What if your restaurant came to you instead of you going to it?
Meet the Streat, a conceptual food-truck designed to adapt to these incredibly trying times. More than 60% of restaurants are estimated to close in USA alone because of the pandemic. This lockdown has exposed one of the most blatant realities of running a restaurant – renting commercial spaces is incredibly expensive, and restaurants, as popular as they may be, aren’t a very profitable business. Cut the cash flow for as little as even a week and the restaurant begins experiencing serious financial problems. Most of these places have been locked down since March.
However, it costs nearly 1/5th the amount to run a food-truck. You don’t worry about rent, location, or occupancy. The food truck can go where it experiences the highest demand, and can serve as many customers as possible while instituting a safe, social distancing policy.

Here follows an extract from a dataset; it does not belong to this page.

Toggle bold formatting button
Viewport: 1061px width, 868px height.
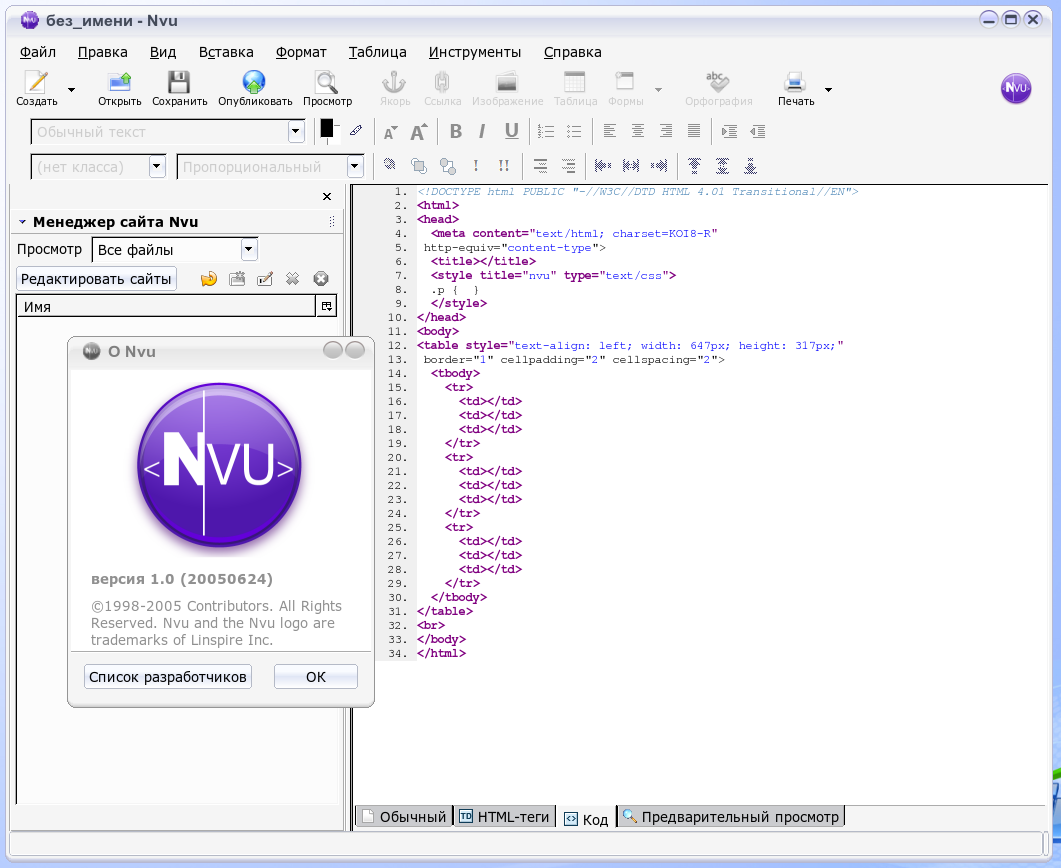click(x=456, y=131)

The Streat builds on that idea with an autonomous, pre-fab food-truck that can be customized based on the restaurant running within it, and can be rented out for a very nominal sum of money. The Streat operates on a low-risk, low maintenance model, and is designed to be autonomously driven (so you don’t need to employ a driver or worry about driving around the city yourself).
The Streat comes outfitted with a fully functional kitchen on the inside, big enough for as many as 3-4 cooks. The modular kitchen counter allows you to customize it based on the appliance you need, choosing between fryers, ovens, grills, hobs, and even fridges and deep-freezers for storing produce. A semi-transparent clad sits on top of the truck, illuminating it with sun-light to reduce energy consumption, while allowing patrons outside to see their food be prepared. Set your truck up with an online food-ordering system and you prevent the need for people lining up outside the truck. Moreover, the truck can even travel directly to deliver food to people, eliminating the need for delivery agents… and basically operating quite like a takeaway restaurant, but without the risk of one.